I'm sorry that my first post back was such a downer. I haven't had a lot to say lately, but although I wasn't incredibly close to Gabby, I felt like I should say something. It seems unreal to me. She's just always been there at camp. She was always in the same dorm as me at camp and always worked at concessions. It just seems so unfair to me that such a young life was lost. The silver lining to all of this, if you can really call it that, is that she saved eight lives when hers was lost through being an organ donor. That's just like her. Always giving, even at the end of her life. She was a sweet girl and will be greatly missed.

Not a lot has been going on lately; nothing that I've wanted to write anyway. I've filled out so many job applications, it's not even funny. Not a single call back in regards to an interview, since the one at the temp agency about a month ago. I got a call from a local bank asking me to submit more information (i.e. my stupid resume that failed to attach) and they told me that they would call me back, but I haven't heard a thing. I've even done the one thing I said I would never do, and put in an application at fast food places. Taco Bell and Burger King were the only two that I could bring myself to put in applications for. I've done a form of food service before, and didn't like it much. I've also put in applications at Tim Horton's, JC Penney, Wal-Mart (and you'll be happy to know that I passed their employee-customer relations test when I submitted the application), Bob Evan's, and Staples. If I had my pick, I'd be at Staples. But alas, no call whatsoever. FAIL.

Today (yesterday in all technicality) was my birthday. I turned nineteen (sweet Lord, I'm getting old) and feel no different than I did at eighteen. What a disappointment. I celebrated this momentous-ish occasion by going to Easton Town Center in Columbus and spending my parents' money. On sheet music. The Broadway kind.


And I shall play and ears shall bleed because I did not practice all summer. Be glad you are not in this house while the notes to "Defying Gravity" are fumbled through. And if you happen to stumble upon the house while I'm fumbling through, just pray I don't start singing. There's a reason I stick to signing. No ears bleed in the process.

I also celebrated by faux-falling.


And sipping Cherry Coke while my brother picked casually scratched his nose.

Now, you may prepare to say "Awwwww...."

Friday, October 2, 2009

Remembering Gabby

I don't even know where to start in writing this. Nothing I write will do justice to the life lived or bring a dear friend to so many people back.

This week, countless people said goodbye to a dear friend. Gabby touched so many lives. She was dedicated, talented, and an absolutely sweet girl. She had the biggest smile of anyone I've ever met, and was rarely seen without it. Everyone knew her and loved her. She was a beautiful girl with a lovely voice and a personality that drew everyone to her. She was at camp every year, working concessions with her sister and her mom, and reached out to everyone she met. She brought so much laughter and fun to working out at the campgrounds for five weeks at a time. As I looked at the messages left on her page, I can't help but notice the endless lives that she touched during her short nineteen years on this earth. She was loved by all of us and will be sorely missed.

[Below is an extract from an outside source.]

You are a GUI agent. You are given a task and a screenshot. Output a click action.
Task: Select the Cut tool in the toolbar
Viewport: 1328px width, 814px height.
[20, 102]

What happened this week was a tragedy. Sometimes we don't  understand what God does and why he does it. That's not a very comforting statement, but it's the truth. He has a bigger purpose and a plan than any of us could ever dream of comprehending. God loves Gabby even more than we do, and this is why we have to trust in His perfect will in this terrible time. She's home now and she's at peace, and we will see her very soon.

Goodbye, Gabby. I'll meet you on the other side.